Solar lighting components
When selecting components for a solar lighting system follow these steps:
- Estimate how much light you need, choose an appropriate LED light, calculate the power used by the light unit in one day (night)
- Choose a battery with enough capacity to provide at least three times the daily power consumption and then still have a reserve of about 50% charge.
- Select a solar panel that will recharge the battery in less than 4 hours of full sun.
- Use a suitable solar regulator that is able to process the maximum amperage of the solar panel
Use adequate electrical cable to minimise voltage drop losses and
choose wiring connectors, switches and fuses that comply with safety
A typical solar lighting system is shown below. A solar panel provides power to keep the battery charged. The charge controller, also known as a solar regulator, keeps the battery properly charged and it also controls the power used (the load) by cutting off power if the battery charge runs too low. Some include lighting control that only allows the light to come on at night.
A solar panel is installed on a roof - pole or ground mounted is also available.

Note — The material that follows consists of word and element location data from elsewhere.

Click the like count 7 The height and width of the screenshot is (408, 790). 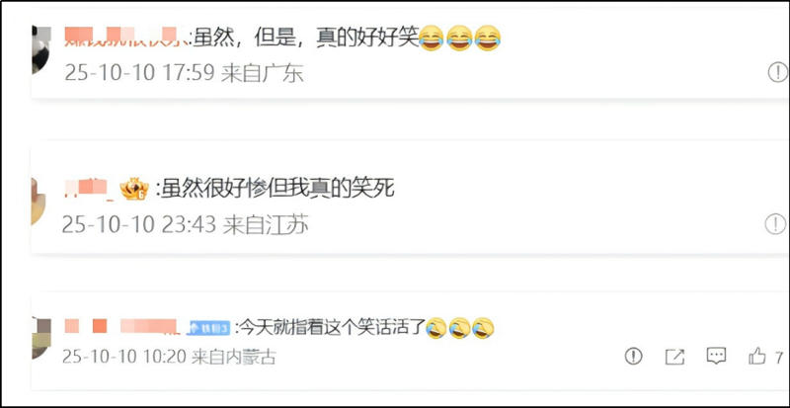779,357
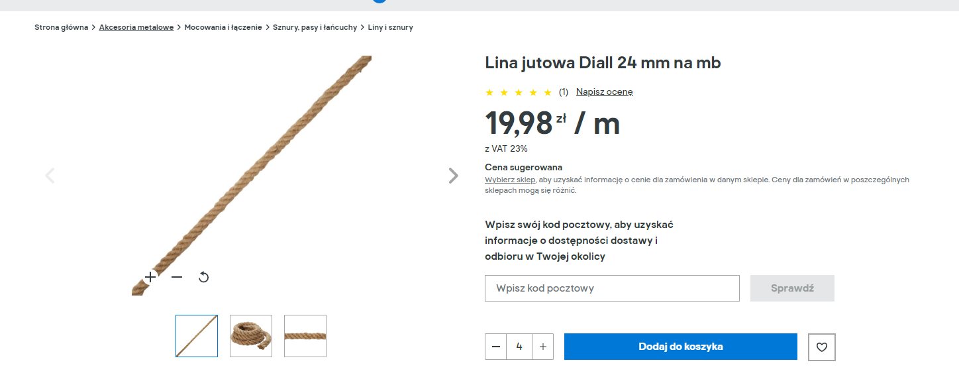Add the rope to favorites with the heart

point(822,347)
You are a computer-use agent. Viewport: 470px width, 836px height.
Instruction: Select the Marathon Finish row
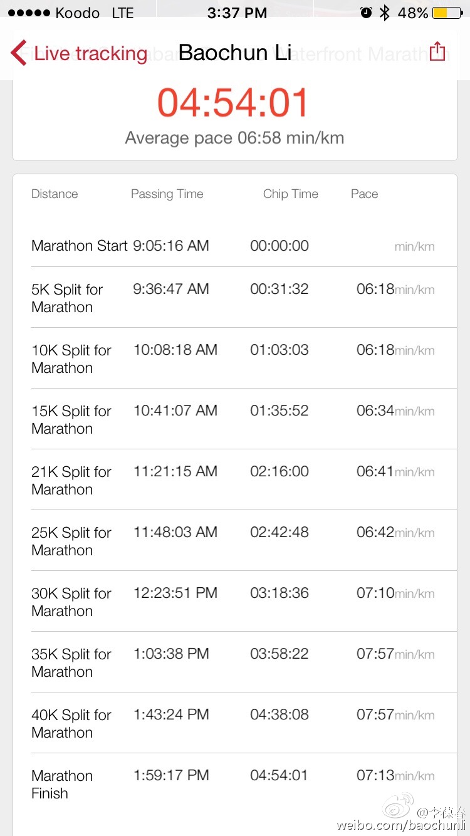[234, 784]
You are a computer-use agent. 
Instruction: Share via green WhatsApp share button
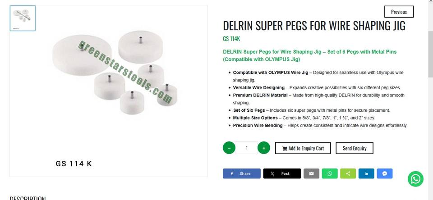click(x=330, y=173)
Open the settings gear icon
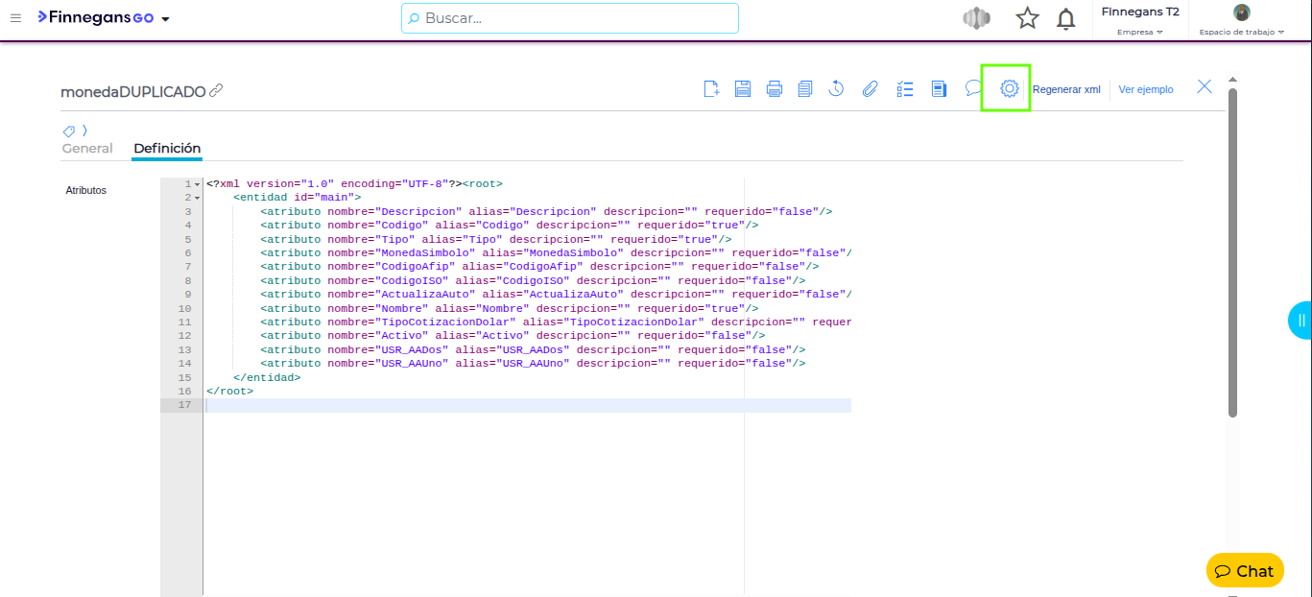 pos(1009,88)
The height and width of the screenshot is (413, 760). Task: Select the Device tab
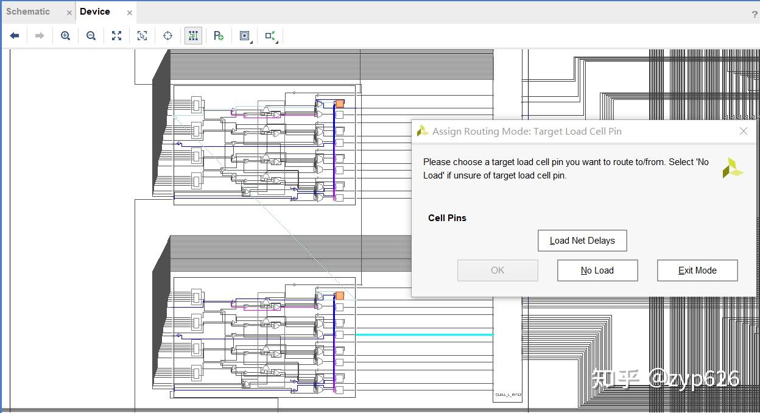95,12
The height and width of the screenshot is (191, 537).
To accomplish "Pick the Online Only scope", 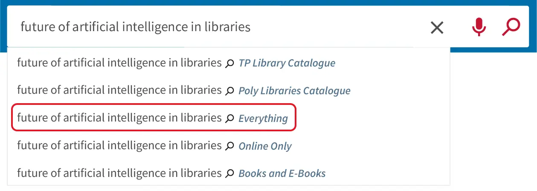I will (265, 146).
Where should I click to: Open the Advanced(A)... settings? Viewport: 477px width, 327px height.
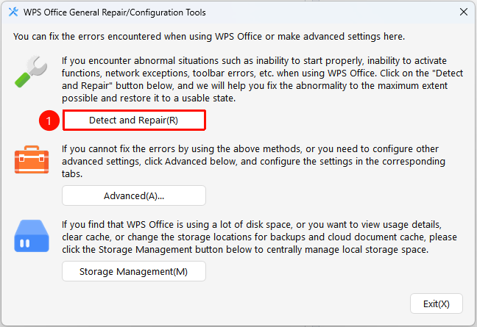click(x=134, y=196)
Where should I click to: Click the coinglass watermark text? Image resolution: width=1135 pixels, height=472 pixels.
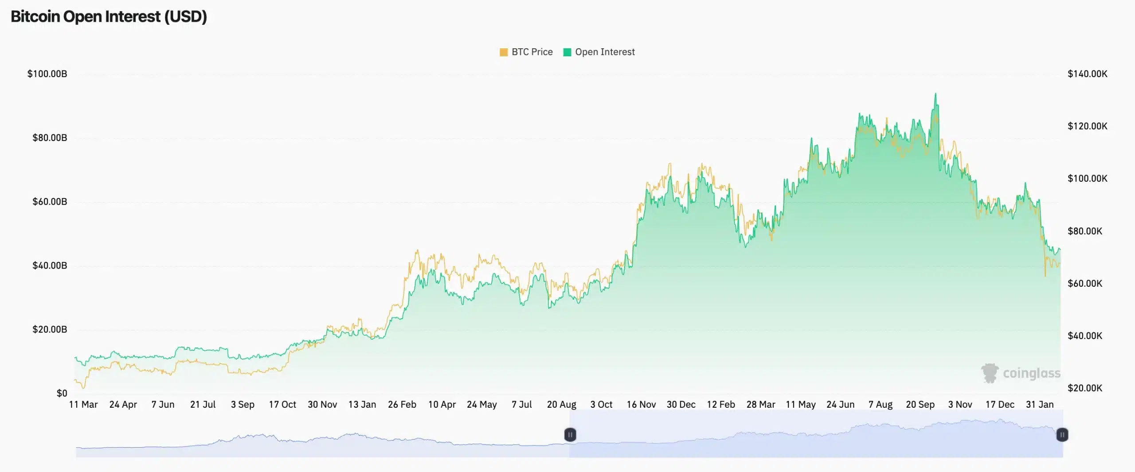point(1032,374)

It is is wired to a 12 volt battery via a controller which regulates the solar charge going to the battery and may include a timer to activate the lights if required.
The controller is therefore the heart of the system, the central component controlling battery charge and lighting power.
Once the solar lighting system is installed it does not require any ongoing maintenance, the solar panel will keep producing electricity during the day and the controller will regulate the charging of the battery to keep it fully charged while switching the lights on at night and off at dawn.